[[ SUPPLIED INFORMATION, beginning ]]

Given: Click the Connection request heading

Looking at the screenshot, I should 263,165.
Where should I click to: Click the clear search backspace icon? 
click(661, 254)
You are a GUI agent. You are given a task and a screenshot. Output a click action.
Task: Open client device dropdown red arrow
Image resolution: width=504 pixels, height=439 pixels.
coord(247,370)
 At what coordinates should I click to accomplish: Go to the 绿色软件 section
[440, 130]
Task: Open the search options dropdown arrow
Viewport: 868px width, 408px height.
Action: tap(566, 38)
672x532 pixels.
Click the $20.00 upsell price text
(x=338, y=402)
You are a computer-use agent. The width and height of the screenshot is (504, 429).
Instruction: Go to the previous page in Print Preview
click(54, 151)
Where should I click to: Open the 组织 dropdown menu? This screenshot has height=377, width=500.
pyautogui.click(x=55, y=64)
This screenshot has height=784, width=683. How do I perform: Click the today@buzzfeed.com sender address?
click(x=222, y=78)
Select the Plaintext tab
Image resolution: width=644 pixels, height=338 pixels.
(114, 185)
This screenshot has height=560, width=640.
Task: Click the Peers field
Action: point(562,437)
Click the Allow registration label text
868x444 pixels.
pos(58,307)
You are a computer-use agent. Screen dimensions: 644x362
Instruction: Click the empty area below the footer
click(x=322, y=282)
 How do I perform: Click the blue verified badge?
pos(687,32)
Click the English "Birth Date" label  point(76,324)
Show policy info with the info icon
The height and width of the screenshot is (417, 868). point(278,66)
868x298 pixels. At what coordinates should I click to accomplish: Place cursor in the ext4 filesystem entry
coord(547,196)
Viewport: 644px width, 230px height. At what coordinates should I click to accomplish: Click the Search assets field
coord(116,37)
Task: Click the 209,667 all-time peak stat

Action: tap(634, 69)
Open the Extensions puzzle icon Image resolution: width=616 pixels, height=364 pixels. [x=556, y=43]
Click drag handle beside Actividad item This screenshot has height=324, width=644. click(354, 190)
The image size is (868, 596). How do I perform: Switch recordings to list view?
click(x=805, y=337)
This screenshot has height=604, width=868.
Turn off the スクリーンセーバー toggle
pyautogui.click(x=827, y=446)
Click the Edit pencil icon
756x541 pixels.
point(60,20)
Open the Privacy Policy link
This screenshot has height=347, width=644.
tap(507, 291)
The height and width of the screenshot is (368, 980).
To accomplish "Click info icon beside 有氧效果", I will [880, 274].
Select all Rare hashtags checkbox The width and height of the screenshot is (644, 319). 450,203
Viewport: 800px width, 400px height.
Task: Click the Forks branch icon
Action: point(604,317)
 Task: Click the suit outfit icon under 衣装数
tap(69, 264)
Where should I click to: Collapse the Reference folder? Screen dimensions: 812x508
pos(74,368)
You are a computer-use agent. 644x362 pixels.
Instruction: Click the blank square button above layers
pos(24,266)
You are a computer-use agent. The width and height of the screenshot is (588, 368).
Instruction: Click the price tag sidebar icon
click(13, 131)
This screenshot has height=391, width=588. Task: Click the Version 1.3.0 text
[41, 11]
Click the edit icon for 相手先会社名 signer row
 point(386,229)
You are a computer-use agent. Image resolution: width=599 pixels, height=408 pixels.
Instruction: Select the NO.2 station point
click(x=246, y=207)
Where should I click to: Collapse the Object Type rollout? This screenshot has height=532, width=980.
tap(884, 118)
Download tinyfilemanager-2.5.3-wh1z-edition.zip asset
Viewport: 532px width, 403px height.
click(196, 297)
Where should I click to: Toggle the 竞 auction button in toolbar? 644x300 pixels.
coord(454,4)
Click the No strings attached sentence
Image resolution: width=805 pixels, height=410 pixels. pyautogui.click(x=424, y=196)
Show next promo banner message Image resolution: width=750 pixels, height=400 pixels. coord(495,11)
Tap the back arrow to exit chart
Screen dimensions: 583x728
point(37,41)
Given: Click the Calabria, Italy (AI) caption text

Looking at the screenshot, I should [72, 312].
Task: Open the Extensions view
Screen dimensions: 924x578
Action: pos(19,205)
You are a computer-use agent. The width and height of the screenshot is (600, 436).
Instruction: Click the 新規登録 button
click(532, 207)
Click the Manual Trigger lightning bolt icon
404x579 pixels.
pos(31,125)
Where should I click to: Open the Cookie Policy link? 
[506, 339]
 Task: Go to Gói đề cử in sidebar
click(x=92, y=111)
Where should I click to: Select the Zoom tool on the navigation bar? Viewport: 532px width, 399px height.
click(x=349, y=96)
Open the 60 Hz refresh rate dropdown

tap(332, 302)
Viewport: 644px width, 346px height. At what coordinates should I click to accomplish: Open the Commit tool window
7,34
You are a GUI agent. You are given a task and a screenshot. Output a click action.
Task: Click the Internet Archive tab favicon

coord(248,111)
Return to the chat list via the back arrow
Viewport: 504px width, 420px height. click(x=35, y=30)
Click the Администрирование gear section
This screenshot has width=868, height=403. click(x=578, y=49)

[[ SUPPLIED INFORMATION, end ]]

EXERCISE REQUIREMENTS: Answer with one number only: how many lines in the data contain the word "Extensions"?

REPLY TO THE TASK: 2